- [Exercise aim]
Copy out every line of the listing in which "computer" appears.

- [Information provided]
:::::

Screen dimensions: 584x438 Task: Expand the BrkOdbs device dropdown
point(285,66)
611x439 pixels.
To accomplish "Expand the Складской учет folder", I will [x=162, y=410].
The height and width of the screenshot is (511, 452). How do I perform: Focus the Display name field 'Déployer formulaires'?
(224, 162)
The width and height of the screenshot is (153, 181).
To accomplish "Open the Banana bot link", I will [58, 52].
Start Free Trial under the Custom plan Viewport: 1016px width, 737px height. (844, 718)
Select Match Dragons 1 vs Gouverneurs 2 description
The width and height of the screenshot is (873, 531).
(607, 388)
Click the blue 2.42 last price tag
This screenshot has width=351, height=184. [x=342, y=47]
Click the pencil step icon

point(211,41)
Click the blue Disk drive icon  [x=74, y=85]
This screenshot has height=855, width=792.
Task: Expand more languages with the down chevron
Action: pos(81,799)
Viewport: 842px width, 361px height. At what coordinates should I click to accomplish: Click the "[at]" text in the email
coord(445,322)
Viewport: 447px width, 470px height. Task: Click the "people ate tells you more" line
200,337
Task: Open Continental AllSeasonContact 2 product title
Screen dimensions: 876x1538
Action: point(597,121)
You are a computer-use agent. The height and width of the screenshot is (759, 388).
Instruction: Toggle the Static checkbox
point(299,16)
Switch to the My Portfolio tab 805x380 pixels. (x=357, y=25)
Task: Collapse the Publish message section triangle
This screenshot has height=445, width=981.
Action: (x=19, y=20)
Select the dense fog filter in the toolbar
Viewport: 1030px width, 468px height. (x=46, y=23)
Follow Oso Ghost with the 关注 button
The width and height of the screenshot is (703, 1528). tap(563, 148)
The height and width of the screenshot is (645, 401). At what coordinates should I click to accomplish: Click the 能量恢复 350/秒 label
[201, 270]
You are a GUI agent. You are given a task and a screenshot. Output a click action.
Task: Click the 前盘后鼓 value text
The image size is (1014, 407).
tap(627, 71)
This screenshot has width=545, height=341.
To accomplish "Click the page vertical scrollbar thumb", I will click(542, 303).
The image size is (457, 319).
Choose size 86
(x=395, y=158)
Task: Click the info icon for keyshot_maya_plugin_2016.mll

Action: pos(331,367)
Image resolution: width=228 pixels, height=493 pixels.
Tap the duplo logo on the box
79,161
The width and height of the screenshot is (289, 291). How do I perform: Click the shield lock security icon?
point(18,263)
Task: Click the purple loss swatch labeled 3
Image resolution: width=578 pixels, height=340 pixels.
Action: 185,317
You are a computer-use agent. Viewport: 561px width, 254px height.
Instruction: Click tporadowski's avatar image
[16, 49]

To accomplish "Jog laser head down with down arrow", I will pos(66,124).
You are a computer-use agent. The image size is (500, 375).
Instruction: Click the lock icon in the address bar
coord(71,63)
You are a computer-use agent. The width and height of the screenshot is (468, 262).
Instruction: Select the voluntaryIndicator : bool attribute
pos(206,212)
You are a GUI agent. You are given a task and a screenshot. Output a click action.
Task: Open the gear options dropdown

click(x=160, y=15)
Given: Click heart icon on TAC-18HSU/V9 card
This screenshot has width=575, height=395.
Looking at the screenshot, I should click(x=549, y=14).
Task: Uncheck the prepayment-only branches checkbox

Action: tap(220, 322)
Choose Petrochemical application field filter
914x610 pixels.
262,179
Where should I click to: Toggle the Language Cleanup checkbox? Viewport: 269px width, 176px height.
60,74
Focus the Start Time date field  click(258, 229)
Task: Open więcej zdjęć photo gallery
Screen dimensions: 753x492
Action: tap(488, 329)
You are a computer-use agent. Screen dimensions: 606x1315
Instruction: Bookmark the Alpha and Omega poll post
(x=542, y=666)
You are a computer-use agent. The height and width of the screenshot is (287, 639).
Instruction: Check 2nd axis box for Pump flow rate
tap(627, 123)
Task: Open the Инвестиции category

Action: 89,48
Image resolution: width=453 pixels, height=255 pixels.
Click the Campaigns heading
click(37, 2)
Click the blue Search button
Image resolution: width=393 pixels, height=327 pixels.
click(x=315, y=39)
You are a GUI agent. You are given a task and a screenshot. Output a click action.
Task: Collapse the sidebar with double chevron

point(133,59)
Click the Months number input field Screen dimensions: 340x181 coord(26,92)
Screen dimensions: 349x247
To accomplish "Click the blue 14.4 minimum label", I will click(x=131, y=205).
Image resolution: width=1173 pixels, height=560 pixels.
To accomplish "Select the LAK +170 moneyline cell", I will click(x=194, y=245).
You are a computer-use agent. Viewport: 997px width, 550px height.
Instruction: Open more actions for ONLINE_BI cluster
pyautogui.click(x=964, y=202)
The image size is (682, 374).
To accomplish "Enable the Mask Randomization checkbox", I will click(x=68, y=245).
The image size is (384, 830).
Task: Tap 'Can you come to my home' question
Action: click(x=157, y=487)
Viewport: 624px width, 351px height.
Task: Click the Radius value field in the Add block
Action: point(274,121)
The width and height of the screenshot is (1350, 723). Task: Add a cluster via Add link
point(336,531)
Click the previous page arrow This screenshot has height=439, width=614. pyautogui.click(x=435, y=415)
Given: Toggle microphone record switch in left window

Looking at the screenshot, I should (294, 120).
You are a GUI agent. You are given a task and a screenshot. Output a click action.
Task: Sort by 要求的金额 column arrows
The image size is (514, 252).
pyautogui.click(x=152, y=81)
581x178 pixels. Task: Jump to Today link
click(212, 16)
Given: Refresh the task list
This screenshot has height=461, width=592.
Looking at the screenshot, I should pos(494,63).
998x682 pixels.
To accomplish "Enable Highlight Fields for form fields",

:::::

- [Result]
You are a computer-use agent. The height and width of the screenshot is (759, 388).
You are a computer-use agent. Viewport: 561px width, 254px height.
You are a computer-use agent. The image size is (500, 375).
You are a computer-use agent. The width and height of the screenshot is (468, 262).
You are a computer-use agent. Screen dimensions: 606x1315
You are a computer-use agent. The height and width of the screenshot is (287, 639).
You are a computer-use agent. Viewport: 997px width, 550px height.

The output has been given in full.